포스팅 목차
* 파이썬 & R 패키지 호출 및 예제 데이터 생성 링크
[ PERCENT_RANK Oracle Function ]
PERCENT_RANK함수는 파라미터로 지정한 인수의 기준 값(위치)에 대한 그룹 내의 위치를 나타내는 순위 퍼센트(상대 순위)를 반환. PERCENT_RANK함수는 CUME_DIST(누적 분포) 함수와 유사하다. PERCENT_RANK에 의해 반환되는 값의 범위는 0~1(포함한) 사이의 값이다. 모든 집합의 최초 행은 0의 PERCENT_RANK이다. 반환되는 값은 NUMBER이다.

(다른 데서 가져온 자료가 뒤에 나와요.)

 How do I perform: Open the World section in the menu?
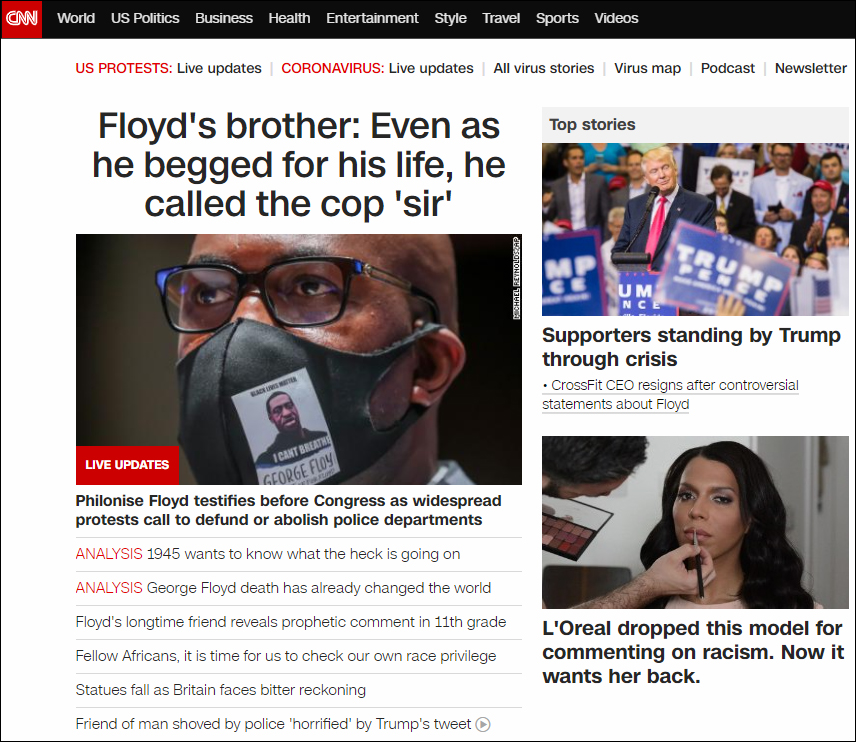[x=76, y=18]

- 함수 설명 : PERCENT_RANK 오라클 함수 링크
1. Oracle(오라클)
1) 집계 함수
다음 예제는 hr.employees테이블에서 급여가 $1,000를 수령하는 직원의 Percent Rank를 계산한다.
Oracle Programming |
SELECT PERCENT_RANK(1000) WITHIN GROUP (ORDER BY SAL) AS PERCENT_RANK
FROM EMP;
Results |
PERCENT_RANK
-------------------------------------------
.1428571428571428571428571428571428571429
2) 분석함수
다음 예제는 개별 부서 내에서 근무하는 직원의 급여를 기준으로 Percent Rank를 계산한다.
Oracle Programming |
SELECT A.*,
PERCENT_RANK() OVER (PARTITION BY DEPTNO ORDER BY SAL DESC) AS PERCENT_RANK
FROM EMP A
ORDER
BY DEPTNO, SAL DESC;
EMPNO ENAME JOB MGR HIREDATE SAL COMM DEPTNO PERCENT_RANK
-------------------------------------------------------------------------------------
7839 KING PRESIDENT - 17-NOV-81 5000 - 10 0
7782 CLARK MANAGER 7839 09-JUN-81 2450 - 10 .5
7934 MILLER CLERK 7782 23-JAN-82 1300 - 10 1
7788 SCOTT ANALYST 7566 19-APR-87 3000 - 20 0
7902 FORD ANALYST 7566 03-DEC-81 3000 - 20 0
7566 JONES MANAGER 7839 02-APR-81 2975 - 20 .5
7876 ADAMS CLERK 7788 23-MAY-87 1100 - 20 .75
7369 SMITH CLERK 7902 17-DEC-80 800 - 20 1
7698 BLAKE MANAGER 7839 01-MAY-81 2850 - 30 0
7499 ALLEN SALESMAN 7698 20-FEB-81 1600 300 30 .2
7844 TURNER SALESMAN 7698 08-SEP-81 1500 0 30 .4
7521 WARD SALESMAN 7698 22-FEB-81 1250 500 30 .6
7654 MARTIN SALESMAN 7698 28-SEP-81 1250 1400 30 .6
7900 JAMES CLERK 7698 03-DEC-81 950 - 30 1
2. Python Pandas(파이썬)
2) 분석함수
- Rank()
Python Programming |
withmooc = copy.copy(emp)
withmooc['pct_first'] = withmooc.groupby('deptno')['sal'].apply(lambda x: x.rank(ascending=False) / len(x))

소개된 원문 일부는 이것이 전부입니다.